Jacobus Schoemaker Doyer was the son of a pastor. His brother Hendrik (1791-1866) became a publisher in Zwolle, where their parents moved when they were still very young. There, he became close friends with the future Prime Minister Johan Rudolph Thorbecke, who stayed at their home in 1812 while his parents were away on family business. In 1814, he moved to Amsterdam and became a student of Mattheus Ignatius van Bree. Later, he worked with Jurriaan Andriessen, a decorative painter. He continued his studies in Antwerp, then established himself in Amsterdam. In 1823, he spent some time in Kassel and Dresden, studying Italian statuary.
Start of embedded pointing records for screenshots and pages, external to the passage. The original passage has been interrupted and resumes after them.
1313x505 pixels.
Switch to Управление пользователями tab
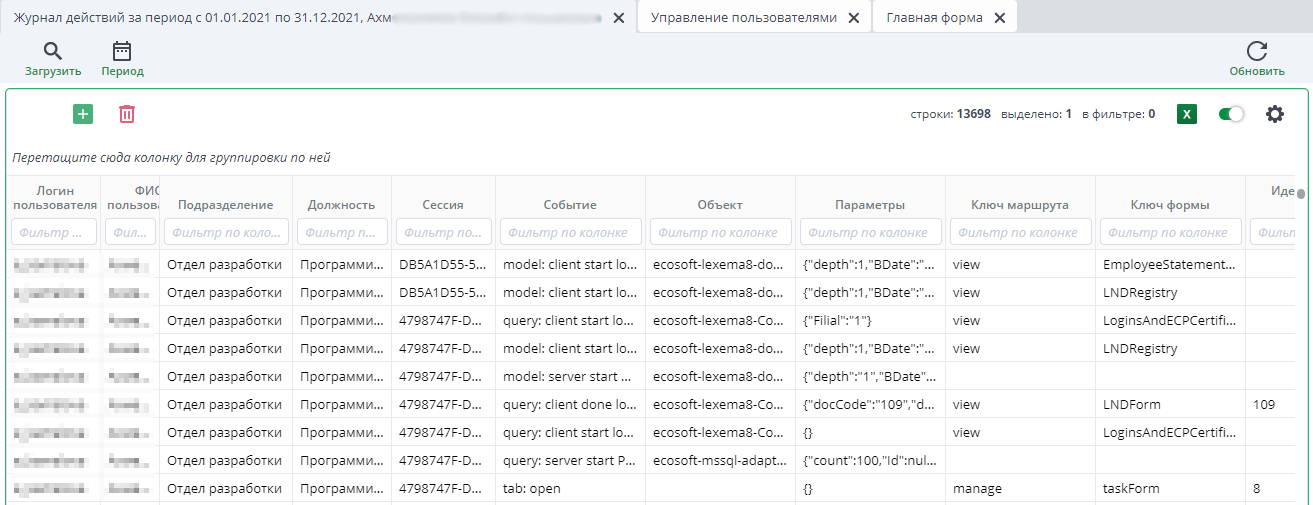pos(743,18)
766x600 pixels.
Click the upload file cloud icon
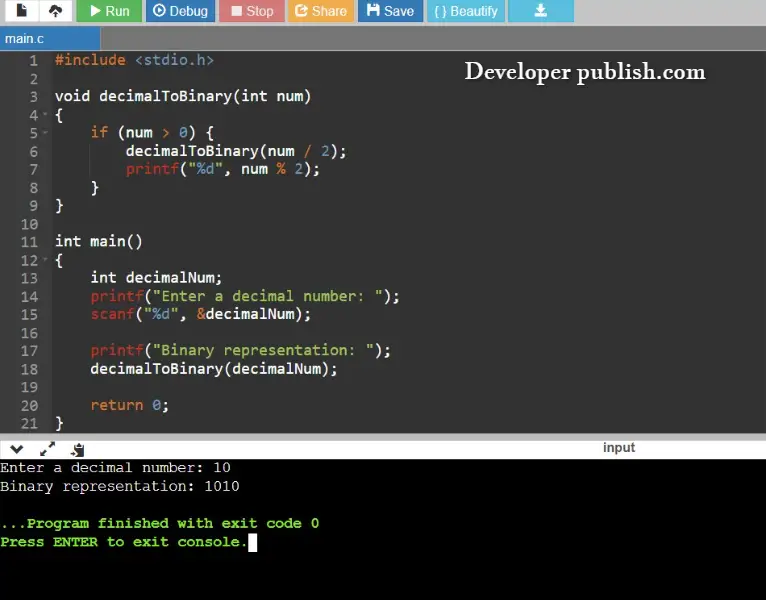coord(55,11)
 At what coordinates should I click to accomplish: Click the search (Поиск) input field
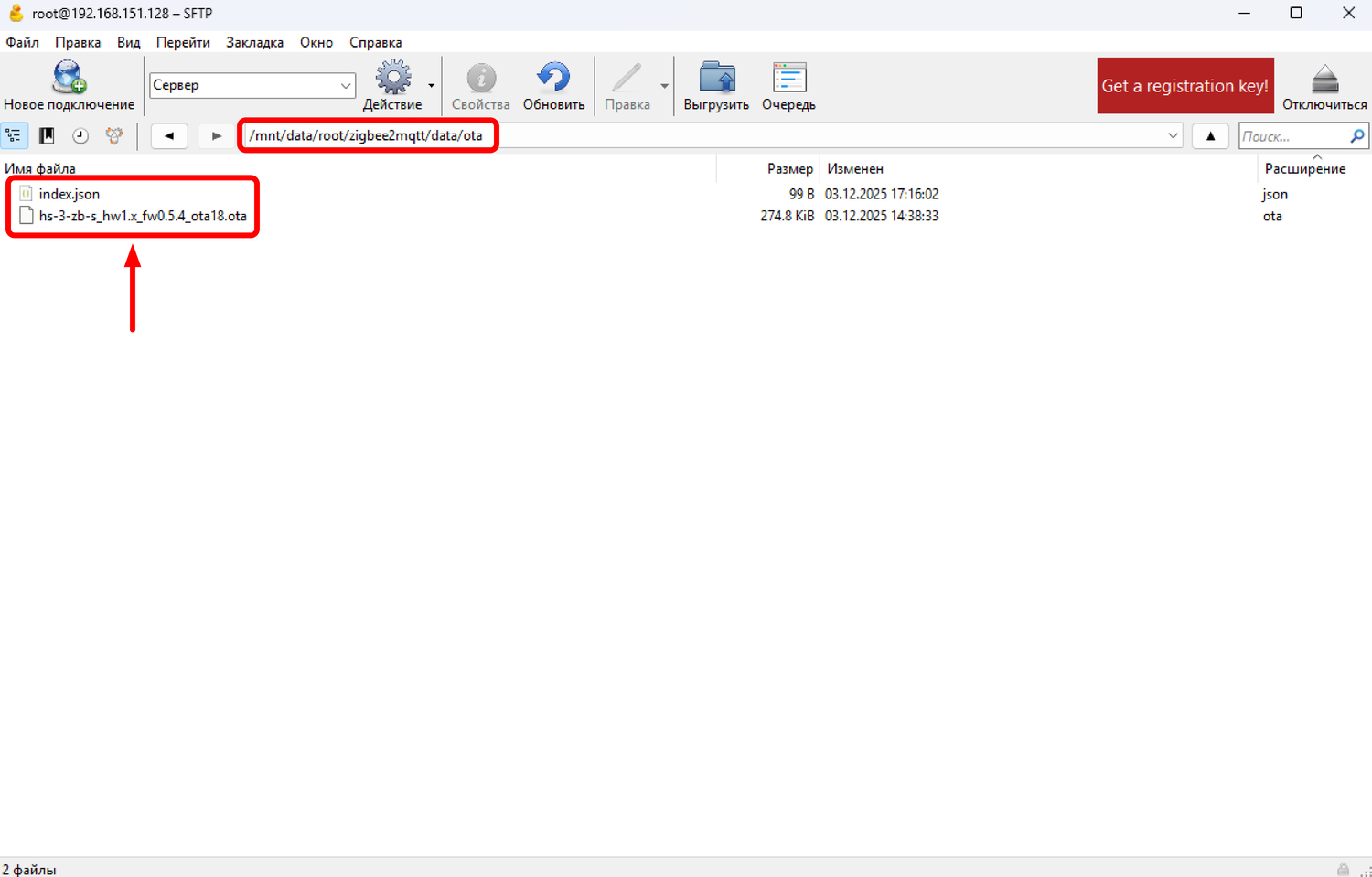pyautogui.click(x=1293, y=136)
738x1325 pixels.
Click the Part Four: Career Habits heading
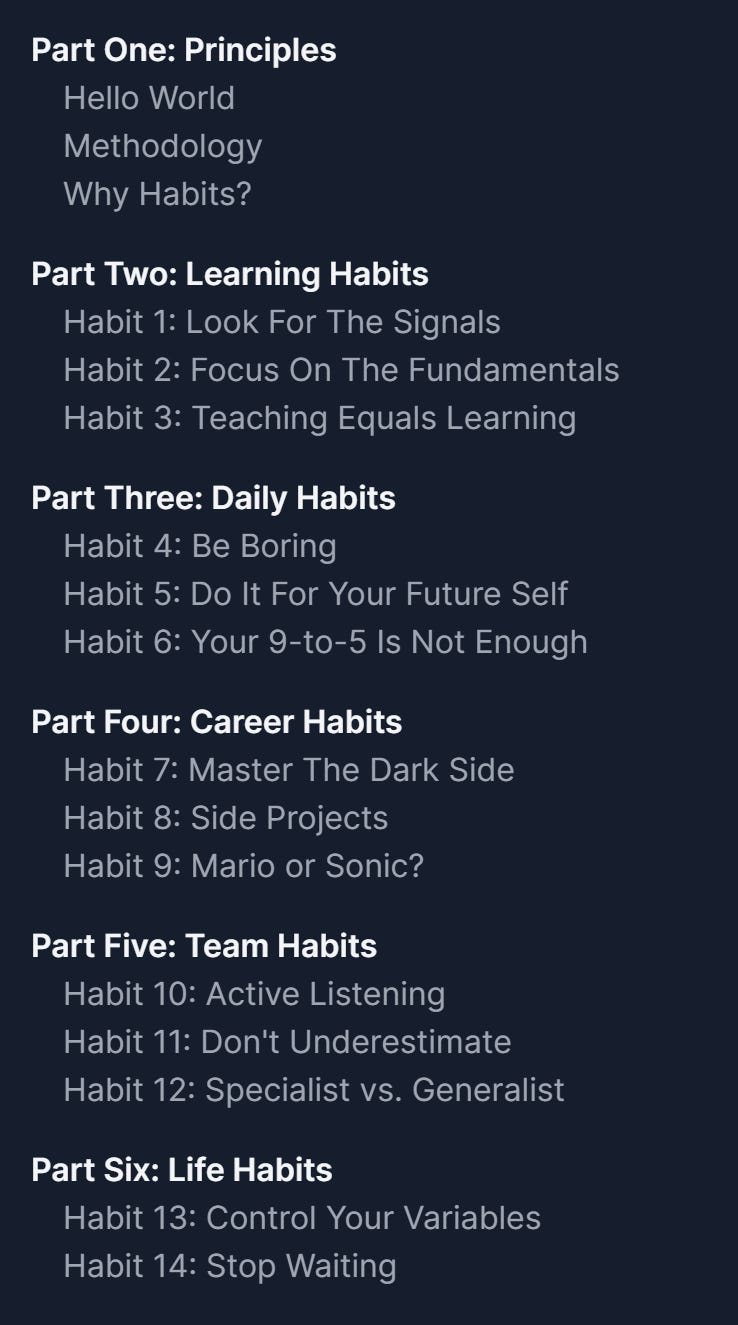[x=217, y=722]
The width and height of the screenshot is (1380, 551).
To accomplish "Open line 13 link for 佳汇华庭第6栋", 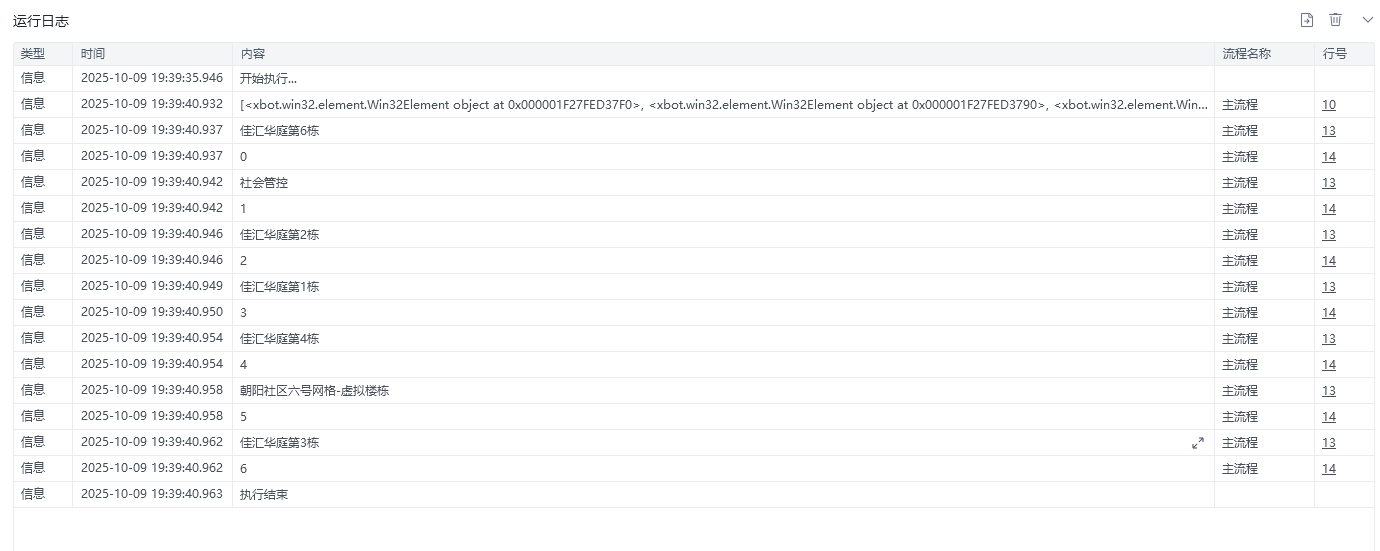I will click(1329, 131).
After 1829, he became a lecturer at the Koninklijke Academie voor Beeldende Kunsten, where his students included Christoffel Bisschop and Jacques Carabain. In 1834, he created what are, perhaps, his most familiar works; a set of canvases honoring Jan van Speyk, a Dutch navy lieutenant who blew up his ship and himself, rather than surrender it to Belgian forces. Shortly after, on the recommendation of his friend, Thorbecke, he received a commission to produce a painting depicting the "Vrijwillige Jagers", a volunteer unit from Leiden University that distinguished itself during the Ten Days' Campaign against Belgian revolutionaries. In 2000, a detail from one of his paintings of Van Speyk was used on the Dutch 80 euro cent postage stamp; part of a commemorative set celebrating the 200th anniversary of the Rijksmuseum.

==Personal life==

Doyer was married to Petronella Evekink and had four sons and two daughters that reached adult age. The couple's sons include colonial administrator and mayor Hendrik Doijer and professor Derk Doyer.